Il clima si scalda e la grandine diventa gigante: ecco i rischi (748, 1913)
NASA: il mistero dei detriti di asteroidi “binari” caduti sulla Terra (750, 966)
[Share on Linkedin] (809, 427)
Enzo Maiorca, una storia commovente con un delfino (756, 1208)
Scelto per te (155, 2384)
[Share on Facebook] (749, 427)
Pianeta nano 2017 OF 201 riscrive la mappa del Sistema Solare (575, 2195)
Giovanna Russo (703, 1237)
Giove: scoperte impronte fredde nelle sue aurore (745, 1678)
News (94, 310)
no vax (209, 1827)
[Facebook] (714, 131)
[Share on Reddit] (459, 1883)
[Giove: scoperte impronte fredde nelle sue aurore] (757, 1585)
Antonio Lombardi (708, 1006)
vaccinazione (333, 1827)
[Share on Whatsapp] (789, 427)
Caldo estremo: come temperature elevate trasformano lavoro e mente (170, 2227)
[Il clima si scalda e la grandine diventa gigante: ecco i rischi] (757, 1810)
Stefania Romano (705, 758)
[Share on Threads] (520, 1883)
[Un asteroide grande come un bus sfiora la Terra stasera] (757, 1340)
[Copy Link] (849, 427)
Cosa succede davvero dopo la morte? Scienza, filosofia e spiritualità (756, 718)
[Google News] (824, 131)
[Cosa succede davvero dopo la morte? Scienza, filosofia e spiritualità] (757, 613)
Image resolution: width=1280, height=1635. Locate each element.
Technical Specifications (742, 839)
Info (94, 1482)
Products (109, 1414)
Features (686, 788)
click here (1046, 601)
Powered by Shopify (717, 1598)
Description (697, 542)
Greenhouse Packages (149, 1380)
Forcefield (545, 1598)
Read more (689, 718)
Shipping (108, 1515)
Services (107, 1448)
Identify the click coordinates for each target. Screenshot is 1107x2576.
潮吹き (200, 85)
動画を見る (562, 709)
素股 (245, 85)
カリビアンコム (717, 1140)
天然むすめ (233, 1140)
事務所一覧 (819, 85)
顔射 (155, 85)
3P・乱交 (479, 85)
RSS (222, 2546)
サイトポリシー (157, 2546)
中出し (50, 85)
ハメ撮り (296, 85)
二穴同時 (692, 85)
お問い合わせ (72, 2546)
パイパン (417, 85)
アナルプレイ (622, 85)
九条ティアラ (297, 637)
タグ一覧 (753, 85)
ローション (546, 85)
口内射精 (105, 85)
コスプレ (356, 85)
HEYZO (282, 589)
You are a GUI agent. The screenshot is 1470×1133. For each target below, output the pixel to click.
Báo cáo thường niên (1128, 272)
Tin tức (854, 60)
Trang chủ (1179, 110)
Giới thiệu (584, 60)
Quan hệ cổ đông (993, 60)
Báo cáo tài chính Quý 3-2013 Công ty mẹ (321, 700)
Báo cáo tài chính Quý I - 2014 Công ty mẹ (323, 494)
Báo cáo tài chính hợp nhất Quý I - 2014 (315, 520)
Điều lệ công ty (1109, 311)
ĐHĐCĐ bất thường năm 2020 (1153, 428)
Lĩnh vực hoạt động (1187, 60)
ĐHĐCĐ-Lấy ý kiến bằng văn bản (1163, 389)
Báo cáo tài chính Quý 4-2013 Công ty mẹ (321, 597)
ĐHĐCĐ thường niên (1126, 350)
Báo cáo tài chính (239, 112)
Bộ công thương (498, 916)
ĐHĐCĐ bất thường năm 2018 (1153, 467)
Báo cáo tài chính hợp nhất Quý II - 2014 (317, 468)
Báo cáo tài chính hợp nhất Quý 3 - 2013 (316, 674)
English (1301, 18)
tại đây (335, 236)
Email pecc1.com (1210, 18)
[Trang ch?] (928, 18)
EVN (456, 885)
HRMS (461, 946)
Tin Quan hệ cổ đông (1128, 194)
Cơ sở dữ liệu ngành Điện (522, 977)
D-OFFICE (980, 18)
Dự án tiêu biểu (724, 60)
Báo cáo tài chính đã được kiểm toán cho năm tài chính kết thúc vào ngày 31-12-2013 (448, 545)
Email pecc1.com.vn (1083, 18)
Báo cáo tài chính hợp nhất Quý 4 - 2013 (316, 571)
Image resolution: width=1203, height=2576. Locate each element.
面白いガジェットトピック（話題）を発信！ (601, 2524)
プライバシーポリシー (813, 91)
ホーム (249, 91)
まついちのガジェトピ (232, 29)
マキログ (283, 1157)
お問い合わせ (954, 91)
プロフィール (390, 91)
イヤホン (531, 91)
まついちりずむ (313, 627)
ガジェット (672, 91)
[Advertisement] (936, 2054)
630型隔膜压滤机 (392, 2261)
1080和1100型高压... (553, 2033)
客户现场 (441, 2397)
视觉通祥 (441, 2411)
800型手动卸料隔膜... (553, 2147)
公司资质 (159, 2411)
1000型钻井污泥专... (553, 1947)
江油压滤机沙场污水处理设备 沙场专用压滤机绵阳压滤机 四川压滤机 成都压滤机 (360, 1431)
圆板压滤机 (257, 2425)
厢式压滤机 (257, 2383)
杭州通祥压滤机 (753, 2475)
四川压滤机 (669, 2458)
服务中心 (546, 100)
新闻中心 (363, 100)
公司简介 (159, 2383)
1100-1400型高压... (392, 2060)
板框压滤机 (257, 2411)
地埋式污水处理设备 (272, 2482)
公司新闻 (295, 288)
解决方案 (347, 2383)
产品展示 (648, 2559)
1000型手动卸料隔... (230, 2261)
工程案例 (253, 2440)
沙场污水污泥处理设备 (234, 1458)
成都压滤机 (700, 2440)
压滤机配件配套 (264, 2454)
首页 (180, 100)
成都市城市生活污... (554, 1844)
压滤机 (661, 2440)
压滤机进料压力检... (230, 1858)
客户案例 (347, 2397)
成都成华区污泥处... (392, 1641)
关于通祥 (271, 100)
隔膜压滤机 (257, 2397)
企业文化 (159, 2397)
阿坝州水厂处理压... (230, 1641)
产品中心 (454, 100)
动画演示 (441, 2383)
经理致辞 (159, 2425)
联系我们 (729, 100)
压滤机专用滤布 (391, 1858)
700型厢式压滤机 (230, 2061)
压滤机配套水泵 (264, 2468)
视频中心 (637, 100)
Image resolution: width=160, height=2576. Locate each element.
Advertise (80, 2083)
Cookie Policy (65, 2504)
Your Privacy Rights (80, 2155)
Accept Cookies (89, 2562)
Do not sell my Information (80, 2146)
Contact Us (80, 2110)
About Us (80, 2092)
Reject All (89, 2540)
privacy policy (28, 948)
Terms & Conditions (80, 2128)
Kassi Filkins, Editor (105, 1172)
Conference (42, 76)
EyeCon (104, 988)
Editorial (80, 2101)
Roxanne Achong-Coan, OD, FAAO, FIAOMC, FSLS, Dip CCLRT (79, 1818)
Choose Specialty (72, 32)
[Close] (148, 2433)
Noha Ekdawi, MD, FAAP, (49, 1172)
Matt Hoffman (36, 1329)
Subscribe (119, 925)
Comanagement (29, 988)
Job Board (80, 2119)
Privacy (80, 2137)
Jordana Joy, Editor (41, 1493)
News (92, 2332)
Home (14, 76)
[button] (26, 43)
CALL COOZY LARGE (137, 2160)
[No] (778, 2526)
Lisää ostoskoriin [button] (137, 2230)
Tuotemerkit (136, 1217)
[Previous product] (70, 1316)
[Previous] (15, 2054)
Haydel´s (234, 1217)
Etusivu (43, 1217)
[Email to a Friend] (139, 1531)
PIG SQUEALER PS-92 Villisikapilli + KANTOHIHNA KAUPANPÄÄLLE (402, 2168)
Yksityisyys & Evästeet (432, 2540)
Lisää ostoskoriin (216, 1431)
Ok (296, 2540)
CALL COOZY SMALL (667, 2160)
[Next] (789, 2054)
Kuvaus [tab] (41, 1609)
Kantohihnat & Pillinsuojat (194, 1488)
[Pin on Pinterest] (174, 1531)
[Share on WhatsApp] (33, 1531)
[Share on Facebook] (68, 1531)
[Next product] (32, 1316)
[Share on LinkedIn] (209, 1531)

What the task asks:
Using only the listing above, restate exactly the lines from the line containing "联系我们 (729, 100)" through the line containing "Home (14, 76)", both included.

The completed task:
联系我们 (729, 100)
压滤机专用滤布 (391, 1858)
700型厢式压滤机 (230, 2061)
压滤机配套水泵 (264, 2468)
视频中心 (637, 100)
Image resolution: width=160, height=2576. Locate each element.
Advertise (80, 2083)
Cookie Policy (65, 2504)
Your Privacy Rights (80, 2155)
Accept Cookies (89, 2562)
Do not sell my Information (80, 2146)
Contact Us (80, 2110)
About Us (80, 2092)
Reject All (89, 2540)
privacy policy (28, 948)
Terms & Conditions (80, 2128)
Kassi Filkins, Editor (105, 1172)
Conference (42, 76)
EyeCon (104, 988)
Editorial (80, 2101)
Roxanne Achong-Coan, OD, FAAO, FIAOMC, FSLS, Dip CCLRT (79, 1818)
Choose Specialty (72, 32)
[Close] (148, 2433)
Noha Ekdawi, MD, FAAP, (49, 1172)
Matt Hoffman (36, 1329)
Subscribe (119, 925)
Comanagement (29, 988)
Job Board (80, 2119)
Privacy (80, 2137)
Jordana Joy, Editor (41, 1493)
News (92, 2332)
Home (14, 76)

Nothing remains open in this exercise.